• [Task objective] In the material below, some lines carry "Marktwirtschaft". Copy each such line.
------ Provided data
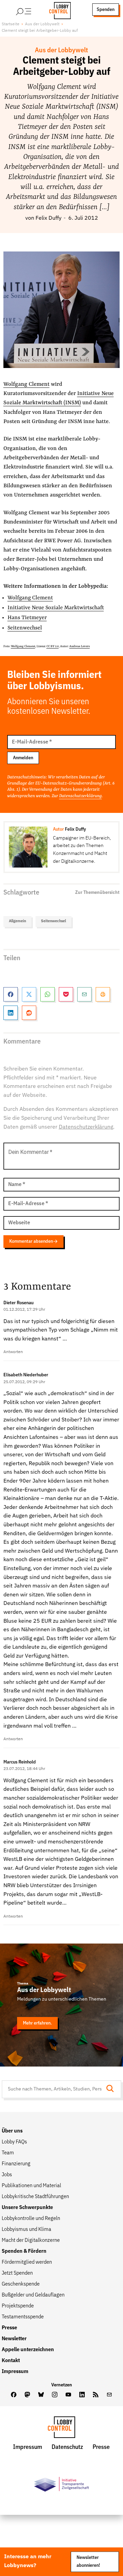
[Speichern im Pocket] (66, 994)
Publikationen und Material (31, 2186)
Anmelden (23, 757)
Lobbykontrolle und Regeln (31, 2218)
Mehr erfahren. (37, 2023)
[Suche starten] (112, 2089)
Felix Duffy (49, 218)
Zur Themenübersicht (97, 892)
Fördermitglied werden (27, 2262)
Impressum (15, 2371)
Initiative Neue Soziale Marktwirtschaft (56, 608)
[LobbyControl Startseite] (57, 9)
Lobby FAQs (14, 2142)
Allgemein (17, 921)
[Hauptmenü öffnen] (32, 9)
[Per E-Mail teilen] (84, 994)
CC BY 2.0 (52, 646)
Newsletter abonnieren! (88, 2561)
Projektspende (18, 2306)
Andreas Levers (79, 646)
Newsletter (14, 2339)
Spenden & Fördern (24, 2251)
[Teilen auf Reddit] (29, 1013)
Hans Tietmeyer (27, 618)
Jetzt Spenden (17, 2273)
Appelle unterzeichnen (28, 2350)
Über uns (12, 2131)
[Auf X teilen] (29, 994)
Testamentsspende (23, 2317)
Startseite (10, 24)
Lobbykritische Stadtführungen (35, 2196)
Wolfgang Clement (26, 384)
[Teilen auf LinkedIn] (10, 1013)
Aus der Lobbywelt (42, 24)
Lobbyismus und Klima (26, 2229)
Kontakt (11, 2360)
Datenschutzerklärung (80, 796)
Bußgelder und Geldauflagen (33, 2295)
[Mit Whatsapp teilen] (47, 994)
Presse (9, 2328)
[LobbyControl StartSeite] (61, 2428)
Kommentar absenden (31, 1241)
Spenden (105, 9)
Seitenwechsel (25, 628)
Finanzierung (16, 2164)
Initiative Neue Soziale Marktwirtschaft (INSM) (58, 398)
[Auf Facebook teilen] (10, 994)
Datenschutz (67, 2447)
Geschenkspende (21, 2284)
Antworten (13, 1352)
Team (8, 2153)
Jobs (7, 2175)
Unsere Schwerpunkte (27, 2207)
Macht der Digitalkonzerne (31, 2240)
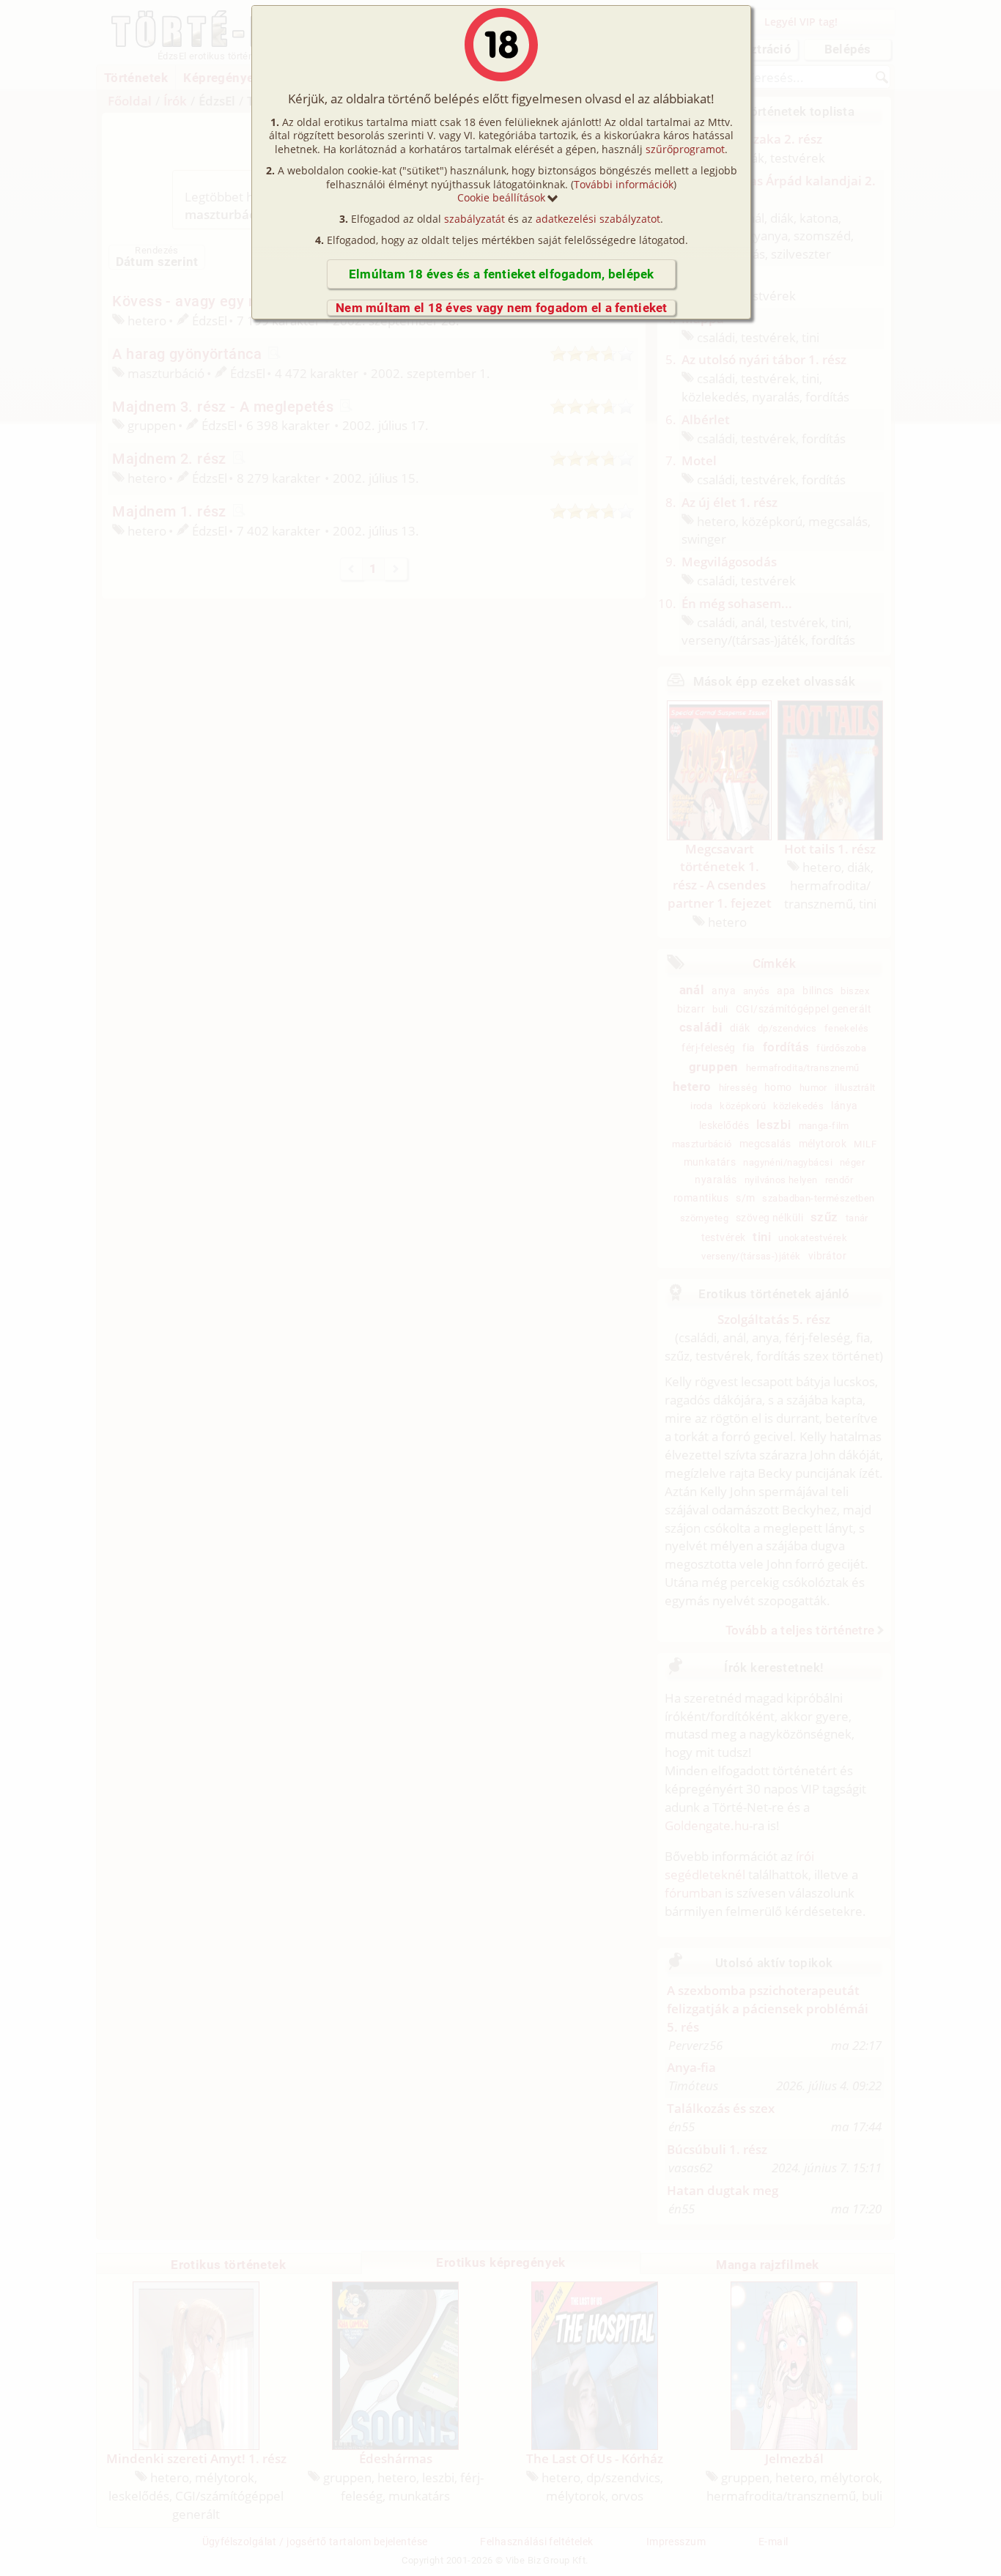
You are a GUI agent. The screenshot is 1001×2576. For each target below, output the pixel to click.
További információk (623, 184)
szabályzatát (474, 219)
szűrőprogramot (685, 149)
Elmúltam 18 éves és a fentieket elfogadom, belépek (501, 274)
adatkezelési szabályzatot (598, 219)
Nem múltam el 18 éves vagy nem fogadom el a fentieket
------------
• [Task solution]
Initiative Neue Soziale Marktwirtschaft (56, 608)
Initiative Neue Soziale Marktwirtschaft (INSM) (58, 398)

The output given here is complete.